◆ SOURCE DOCUMENT
>> start

It takes more than good intentions to transform the South. It takes money.
What the hell is a Scalawag?
At an MLK Day celebration in LaGrange, Georgia, a few years ago, a man approached Ernest Ward, then-president of the Troup County NAACP, about his water bill. The man was upset, confused: He said he couldn't afford the bill from the city because an old court fine he owed had been added on to it. That didn't sound right to Ward, who wrote it off as impossibly bizarre.
But over the years, the local NAACP kept hearing similar stories, until the organization eventually looked into it and discovered the policy is actually part of a city utility ordinance, and had been in place since at least the early 2000s. LaGrange takes unpaid fines from the municipal court—typically for small violations, such as driving with a suspended license or failure to register a pit bull—and tacks them onto utility bills, using the threat of losing water and electricity to try to get residents to pay.
LaGrange owns and operates its own water, electric, and gas services, which generate a significant revenue surplus for the small city. In an unusual municipal funding arrangement, the city, which has no property taxes, uses this money to pay for other city services.
The story of LaGrange reeks of the systemic racism in both Flint and Ferguson. Whether it's framed as a criminal justice issue, a water justice issue, or both, the city's poorest residents have been living in fear over unpaid fines for years, with many giving up entirely on leasing or owning a home because of their inability to pay, instead living with friends and family or moving to a different town.
In 2017, the
local and state NAACP joined Project South, the
Southern Center for Human Rights, and seven individual residents of LaGrange
to sue the city for discrimination under the Fair Housing Act.
The story of LaGrange reeks of the systemic racism in both Flint and Ferguson.
The lawsuit also included a complaint about LaGrange's treatment of undocumented people, many of whom have been denied utility accounts entirely because the city requires a Social Security number.
The plaintiffs' attorneys found 90 percent of the residents subject to the court debt policy were Black (the city's population is just 48 percent Black), and a 2016 report by the LaGrange Daily News found they largely lived in the segregated Black part of town.
Ward, who is still involved with the local NAACP though he is no longer the president, sees the court debt and utility account policies as an extension of institutional racism—another way the city keeps its Black and brown residents in line. "We live in a society where white supremacy, systemic racism, is alive and well … It's bigger than just the light bill. It takes a mindset to do such a thing."
"It's Just Too Much Smoke"
It's quiet in LaGrange in mid-winter, and in the early evening on the way into town, there are no sounds but the rushing highway, an hour south of Atlanta. The four-lane into town is lined with strip malls, then stands of pines, then strip malls again—a Hobby Lobby and a Home Depot glowing in the dusk.
At night, you can see stars; this is west Georgia, a city of about 30,000 near the border with Alabama. Some people here commute to work for Duracell and Kia, which both have factories south of town. And there is old money, evidenced in downtown LaGrange's luscious central square with a brand-new hotel next door. On the rich side of town, there are still lush estates that belonged to the Callaways, the city's textile moguls of yore.
Calvin Moreland is from LaGrange, born and raised, but now lives about a half hour away; he stopped off to meet me in the downtown Marriott lobby after his shift ended at Dollar General. Even as a lifelong LaGrange resident, the 37-year-old says he was surprised when he realized the city was adding his unpaid court fines to his water and electric bill. When he moved into a two-bedroom trailer alone, an old court fine from 2003 showed up; he was confused because he'd done jail time for the charge and didn't realize he also still owed hundreds of dollars. He negotiated a payment plan with the city, but the bill was so expensive he couldn't afford to pay his rent and utilities at the same time.

>> end

◆ WORK INSTRUCTIONS
A. Using the article on LaGrange, answer these:
(i) What share of the city's population is Black?
(ii) Which two companies have factories south of town?
(iii) How old is Calvin Moreland?
B. Reproduce the stretch of the article on LaGrange from "In 2017, the" through "Social Security number." word for word.
C. Based on the article on LaGrange, decide whether each statement agrees with it. Answer yes or no, and quote the words that settle it.
(i) LaGrange collects property taxes.
(ii) The 2017 lawsuit charged the city with discrimination under the Fair Housing Act.
(iii) The unpaid court fine that showed up on Calvin Moreland's bill dated from 2010.

◆ SOURCE EXCERPT
>> start

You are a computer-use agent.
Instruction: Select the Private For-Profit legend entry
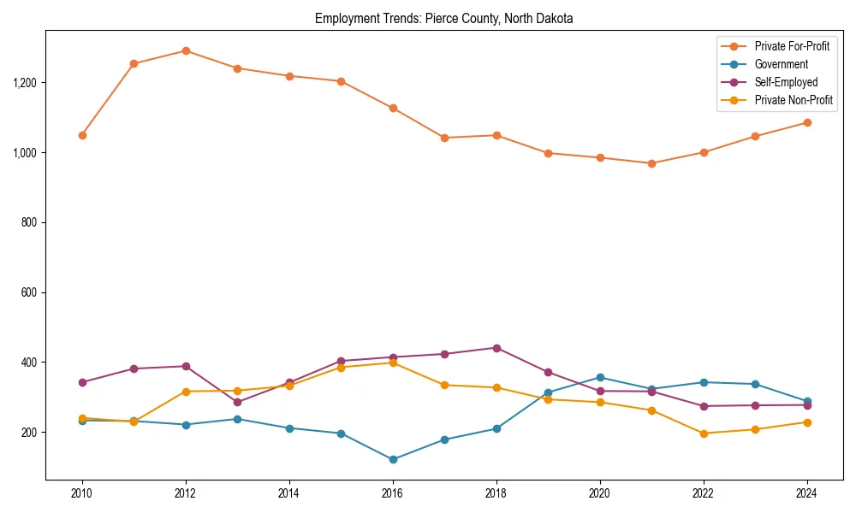coord(792,45)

>> end

◆ FULL SOLUTIONS
A.
(i) 48 percent
(ii) Duracell and Kia
(iii) 37

B.
In 2017, the
local and state NAACP joined Project South, the
Southern Center for Human Rights, and seven individual residents of LaGrange
to sue the city for discrimination under the Fair Housing Act.
The story of LaGrange reeks of the systemic racism in both Flint and Ferguson.
The lawsuit also included a complaint about LaGrange's treatment of undocumented people, many of whom have been denied utility accounts entirely because the city requires a Social Security number.

C.
(i) No: "the city, which has no property taxes"
(ii) Yes: "to sue the city for discrimination under the Fair Housing Act"
(iii) No: "an old court fine from 2003 showed up"